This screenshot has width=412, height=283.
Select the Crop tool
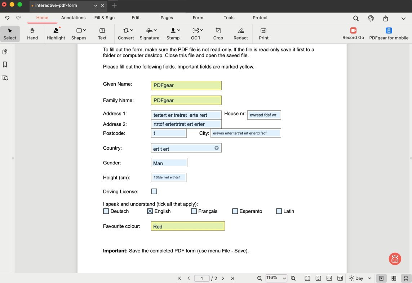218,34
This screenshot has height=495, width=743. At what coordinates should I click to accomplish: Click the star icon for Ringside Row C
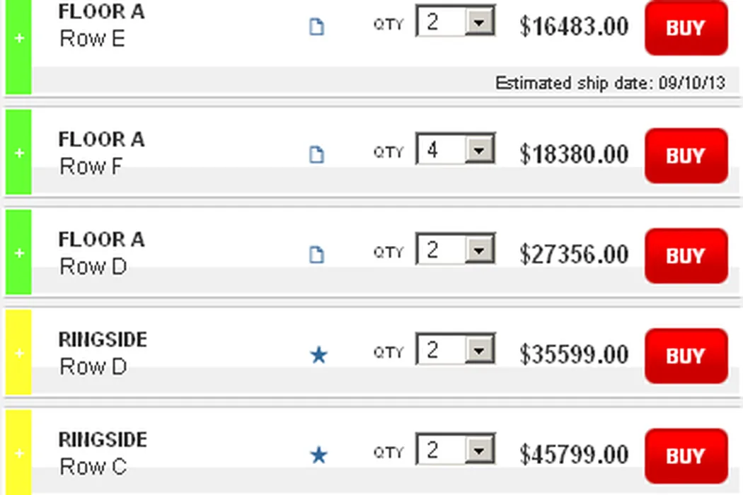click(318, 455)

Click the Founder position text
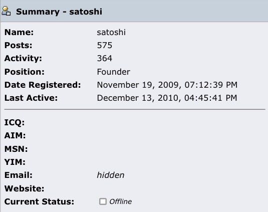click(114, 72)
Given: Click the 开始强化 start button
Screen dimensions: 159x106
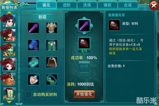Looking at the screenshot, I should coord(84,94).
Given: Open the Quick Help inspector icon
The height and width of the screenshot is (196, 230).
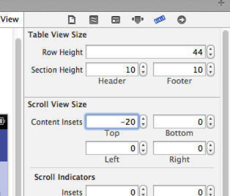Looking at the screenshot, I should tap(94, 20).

§ WHAT YOU SHOULD DO:
Among the lines above, count those containing the string "Given"; please give the count alone.

§ ANSWER AREA:
2